__WHAT THE TASK REQUIRES__
Write out, precisely and in full, each line of the material.

PROVIDED DATA START

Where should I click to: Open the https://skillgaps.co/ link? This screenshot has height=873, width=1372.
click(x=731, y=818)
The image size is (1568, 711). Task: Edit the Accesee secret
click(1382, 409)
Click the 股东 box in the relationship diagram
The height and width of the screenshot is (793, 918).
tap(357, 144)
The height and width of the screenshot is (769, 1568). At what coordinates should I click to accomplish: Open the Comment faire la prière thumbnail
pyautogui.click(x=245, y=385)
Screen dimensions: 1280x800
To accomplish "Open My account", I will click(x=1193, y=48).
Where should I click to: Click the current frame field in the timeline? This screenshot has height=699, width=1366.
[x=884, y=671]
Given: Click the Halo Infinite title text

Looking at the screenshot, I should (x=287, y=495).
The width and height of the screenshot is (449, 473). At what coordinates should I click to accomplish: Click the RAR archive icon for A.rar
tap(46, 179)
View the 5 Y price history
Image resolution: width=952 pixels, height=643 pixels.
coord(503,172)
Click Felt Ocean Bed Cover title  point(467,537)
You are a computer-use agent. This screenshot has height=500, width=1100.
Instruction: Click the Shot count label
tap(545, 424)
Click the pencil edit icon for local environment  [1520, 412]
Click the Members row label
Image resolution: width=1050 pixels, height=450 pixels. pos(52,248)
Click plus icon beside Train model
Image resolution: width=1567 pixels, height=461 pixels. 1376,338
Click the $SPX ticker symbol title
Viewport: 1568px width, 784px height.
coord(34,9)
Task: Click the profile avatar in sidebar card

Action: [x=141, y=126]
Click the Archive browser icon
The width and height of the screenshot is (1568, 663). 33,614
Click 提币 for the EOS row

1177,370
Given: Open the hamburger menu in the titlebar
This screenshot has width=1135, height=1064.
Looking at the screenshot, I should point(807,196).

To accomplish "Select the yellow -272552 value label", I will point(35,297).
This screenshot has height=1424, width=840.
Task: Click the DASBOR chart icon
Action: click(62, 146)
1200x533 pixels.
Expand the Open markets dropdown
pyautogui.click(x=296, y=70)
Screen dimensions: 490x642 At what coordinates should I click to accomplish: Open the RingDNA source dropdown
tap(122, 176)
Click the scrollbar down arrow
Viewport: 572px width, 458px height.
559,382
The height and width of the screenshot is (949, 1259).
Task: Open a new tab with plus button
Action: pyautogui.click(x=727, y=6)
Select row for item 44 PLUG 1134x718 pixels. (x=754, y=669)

PROVIDED DATA END

__EXERCISE RESULT__
Where should I click to: Open the https://skillgaps.co/ link? This screenshot has height=873, width=1372.
click(x=731, y=818)
The image size is (1568, 711). Task: Edit the Accesee secret
click(1382, 409)
Click the 股东 box in the relationship diagram
The height and width of the screenshot is (793, 918).
tap(357, 144)
The height and width of the screenshot is (769, 1568). At what coordinates should I click to accomplish: Open the Comment faire la prière thumbnail
pyautogui.click(x=245, y=385)
Screen dimensions: 1280x800
To accomplish "Open My account", I will click(x=1193, y=48).
Where should I click to: Click the current frame field in the timeline? This screenshot has height=699, width=1366.
[x=884, y=671]
Given: Click the Halo Infinite title text

Looking at the screenshot, I should (x=287, y=495).
The width and height of the screenshot is (449, 473). At what coordinates should I click to accomplish: Click the RAR archive icon for A.rar
tap(46, 179)
View the 5 Y price history
Image resolution: width=952 pixels, height=643 pixels.
coord(503,172)
Click Felt Ocean Bed Cover title  point(467,537)
You are a computer-use agent. This screenshot has height=500, width=1100.
Instruction: Click the Shot count label
tap(545, 424)
Click the pencil edit icon for local environment  [1520, 412]
Click the Members row label
Image resolution: width=1050 pixels, height=450 pixels. pos(52,248)
Click plus icon beside Train model
Image resolution: width=1567 pixels, height=461 pixels. 1376,338
Click the $SPX ticker symbol title
Viewport: 1568px width, 784px height.
coord(34,9)
Task: Click the profile avatar in sidebar card

Action: [x=141, y=126]
Click the Archive browser icon
The width and height of the screenshot is (1568, 663). 33,614
Click 提币 for the EOS row

1177,370
Given: Open the hamburger menu in the titlebar
This screenshot has width=1135, height=1064.
Looking at the screenshot, I should point(807,196).

To accomplish "Select the yellow -272552 value label", I will point(35,297).
This screenshot has height=1424, width=840.
Task: Click the DASBOR chart icon
Action: click(62, 146)
1200x533 pixels.
Expand the Open markets dropdown
pyautogui.click(x=296, y=70)
Screen dimensions: 490x642 At what coordinates should I click to accomplish: Open the RingDNA source dropdown
tap(122, 176)
Click the scrollbar down arrow
Viewport: 572px width, 458px height.
559,382
The height and width of the screenshot is (949, 1259).
Task: Open a new tab with plus button
Action: pyautogui.click(x=727, y=6)
Select row for item 44 PLUG 1134x718 pixels. (x=754, y=669)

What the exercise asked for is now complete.